I have been to a number of shared meals here, some shared by church folk after church, one after a funeral, and some inviting the community to share. All of them have been on disposable plates, and either buffet or queue past the servers. All very practical and utilitarian, and it seems America has not really grasped the eco message in a disposable world.
But here at the Wednesday Welcome Table serving nearly 500 people in 4 sittings - practical things have been laid aside for dignity. We queue to get in, but then sit at laid tables with cloths, real plates, cloth napkins, and servers come to the table. The salad and rolls are already on the table and we pass it around, conversation begins with Howard next to me, in the midst of the busy noise of the hall's echoes.

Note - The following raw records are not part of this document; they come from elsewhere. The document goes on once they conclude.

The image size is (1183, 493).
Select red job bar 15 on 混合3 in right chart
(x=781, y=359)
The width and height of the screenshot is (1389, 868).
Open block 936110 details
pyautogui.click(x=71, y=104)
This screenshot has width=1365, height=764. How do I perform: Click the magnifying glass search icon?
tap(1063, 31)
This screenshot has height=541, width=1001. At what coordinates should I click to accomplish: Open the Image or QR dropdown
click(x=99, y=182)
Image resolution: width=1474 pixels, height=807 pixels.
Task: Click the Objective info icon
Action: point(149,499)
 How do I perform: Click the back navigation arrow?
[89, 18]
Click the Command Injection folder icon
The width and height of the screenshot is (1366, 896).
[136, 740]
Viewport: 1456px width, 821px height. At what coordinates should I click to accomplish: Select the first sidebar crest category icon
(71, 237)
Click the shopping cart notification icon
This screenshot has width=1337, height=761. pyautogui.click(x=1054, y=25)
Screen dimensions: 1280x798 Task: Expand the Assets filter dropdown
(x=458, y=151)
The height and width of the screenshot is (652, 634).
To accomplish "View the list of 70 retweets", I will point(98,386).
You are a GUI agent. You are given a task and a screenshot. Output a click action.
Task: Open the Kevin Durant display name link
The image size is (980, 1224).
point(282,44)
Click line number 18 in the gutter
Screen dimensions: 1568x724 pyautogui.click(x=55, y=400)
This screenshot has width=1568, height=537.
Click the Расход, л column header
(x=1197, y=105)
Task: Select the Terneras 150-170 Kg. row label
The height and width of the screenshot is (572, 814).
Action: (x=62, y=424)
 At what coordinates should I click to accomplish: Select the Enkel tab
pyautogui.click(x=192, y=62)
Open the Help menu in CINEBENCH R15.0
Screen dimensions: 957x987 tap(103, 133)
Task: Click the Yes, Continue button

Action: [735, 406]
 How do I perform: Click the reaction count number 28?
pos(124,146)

Today it is stroganoff and the servers greet us as if they haven't done this for two sittings already, and with another to follow. It is not unusual for churches here to have Welcome Table meals one day or other a week to which anyone can come and no-one charges a fee (though a box may discretely loiter for those who can afford to contribute), and being in the city centre it is not surprising to find the numbers higher. But the higher the number of people the more likely we are to revert to more practical serving patterns, queuing past a hatch etc.
The decision to treat the meal as restaurant style, the rarity of real crockery in a disposable culture, the 100s of napkins that need someone to put them through a washing machine every week, these lift it beyond providing people's food need, to something that greets individuals as valuable people - whether they sleep on the street, have a home and a hard time, or are a visitor who can afford to be on a trip from abroad.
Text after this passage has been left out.